* Work instruction
Copy each record exactly, word for word.

* Task data
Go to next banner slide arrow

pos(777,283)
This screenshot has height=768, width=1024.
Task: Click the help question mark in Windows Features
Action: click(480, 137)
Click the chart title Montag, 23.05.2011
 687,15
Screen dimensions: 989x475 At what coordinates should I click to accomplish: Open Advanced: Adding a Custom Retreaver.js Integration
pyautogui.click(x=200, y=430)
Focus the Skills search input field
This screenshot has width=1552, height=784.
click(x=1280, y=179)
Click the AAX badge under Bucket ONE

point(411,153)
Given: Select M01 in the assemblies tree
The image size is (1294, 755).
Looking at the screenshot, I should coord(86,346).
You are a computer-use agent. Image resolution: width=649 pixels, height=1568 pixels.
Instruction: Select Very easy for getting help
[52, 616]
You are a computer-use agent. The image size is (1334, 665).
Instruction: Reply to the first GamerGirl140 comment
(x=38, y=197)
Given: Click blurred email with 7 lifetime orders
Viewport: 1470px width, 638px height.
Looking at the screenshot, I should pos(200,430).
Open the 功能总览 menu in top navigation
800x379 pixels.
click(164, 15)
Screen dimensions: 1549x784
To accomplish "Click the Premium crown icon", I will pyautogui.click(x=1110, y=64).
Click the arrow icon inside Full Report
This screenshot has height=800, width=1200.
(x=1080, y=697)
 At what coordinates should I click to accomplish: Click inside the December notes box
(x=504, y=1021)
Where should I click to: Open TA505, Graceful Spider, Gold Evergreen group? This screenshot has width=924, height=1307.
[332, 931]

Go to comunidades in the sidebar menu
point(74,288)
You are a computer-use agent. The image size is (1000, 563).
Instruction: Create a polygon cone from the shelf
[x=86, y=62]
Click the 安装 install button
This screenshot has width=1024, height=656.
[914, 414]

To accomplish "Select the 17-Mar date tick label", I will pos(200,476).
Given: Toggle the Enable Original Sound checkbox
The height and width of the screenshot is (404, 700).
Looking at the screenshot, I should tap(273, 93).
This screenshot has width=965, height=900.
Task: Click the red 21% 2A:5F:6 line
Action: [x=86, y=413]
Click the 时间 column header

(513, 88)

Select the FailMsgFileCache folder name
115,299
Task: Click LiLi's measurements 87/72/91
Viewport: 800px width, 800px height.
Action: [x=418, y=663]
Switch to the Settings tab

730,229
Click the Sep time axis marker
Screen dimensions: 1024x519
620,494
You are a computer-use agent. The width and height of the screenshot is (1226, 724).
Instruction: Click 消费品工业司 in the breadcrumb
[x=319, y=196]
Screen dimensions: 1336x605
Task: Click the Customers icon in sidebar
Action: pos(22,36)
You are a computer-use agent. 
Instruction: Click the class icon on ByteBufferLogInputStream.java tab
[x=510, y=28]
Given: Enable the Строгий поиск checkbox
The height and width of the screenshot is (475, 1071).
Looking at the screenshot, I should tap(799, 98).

* Finished task
Go to next banner slide arrow

pos(777,283)
This screenshot has height=768, width=1024.
Task: Click the help question mark in Windows Features
Action: click(480, 137)
Click the chart title Montag, 23.05.2011
 687,15
Screen dimensions: 989x475 At what coordinates should I click to accomplish: Open Advanced: Adding a Custom Retreaver.js Integration
pyautogui.click(x=200, y=430)
Focus the Skills search input field
This screenshot has width=1552, height=784.
click(x=1280, y=179)
Click the AAX badge under Bucket ONE

point(411,153)
Given: Select M01 in the assemblies tree
The image size is (1294, 755).
Looking at the screenshot, I should coord(86,346).
You are a computer-use agent. Image resolution: width=649 pixels, height=1568 pixels.
Instruction: Select Very easy for getting help
[52, 616]
You are a computer-use agent. The image size is (1334, 665).
Instruction: Reply to the first GamerGirl140 comment
(x=38, y=197)
Given: Click blurred email with 7 lifetime orders
Viewport: 1470px width, 638px height.
Looking at the screenshot, I should pos(200,430).
Open the 功能总览 menu in top navigation
800x379 pixels.
click(164, 15)
Screen dimensions: 1549x784
To accomplish "Click the Premium crown icon", I will pyautogui.click(x=1110, y=64).
Click the arrow icon inside Full Report
This screenshot has height=800, width=1200.
(x=1080, y=697)
 At what coordinates should I click to accomplish: Click inside the December notes box
(x=504, y=1021)
Where should I click to: Open TA505, Graceful Spider, Gold Evergreen group? This screenshot has width=924, height=1307.
[332, 931]

Go to comunidades in the sidebar menu
point(74,288)
You are a computer-use agent. The image size is (1000, 563).
Instruction: Create a polygon cone from the shelf
[x=86, y=62]
Click the 安装 install button
This screenshot has width=1024, height=656.
[914, 414]

To accomplish "Select the 17-Mar date tick label", I will pos(200,476).
Given: Toggle the Enable Original Sound checkbox
The height and width of the screenshot is (404, 700).
Looking at the screenshot, I should tap(273, 93).
This screenshot has width=965, height=900.
Task: Click the red 21% 2A:5F:6 line
Action: [x=86, y=413]
Click the 时间 column header

(513, 88)

Select the FailMsgFileCache folder name
115,299
Task: Click LiLi's measurements 87/72/91
Viewport: 800px width, 800px height.
Action: [x=418, y=663]
Switch to the Settings tab

730,229
Click the Sep time axis marker
Screen dimensions: 1024x519
620,494
You are a computer-use agent. The width and height of the screenshot is (1226, 724).
Instruction: Click 消费品工业司 in the breadcrumb
[x=319, y=196]
Screen dimensions: 1336x605
Task: Click the Customers icon in sidebar
Action: pos(22,36)
You are a computer-use agent. 
Instruction: Click the class icon on ByteBufferLogInputStream.java tab
[x=510, y=28]
Given: Enable the Строгий поиск checkbox
The height and width of the screenshot is (475, 1071).
Looking at the screenshot, I should tap(799, 98).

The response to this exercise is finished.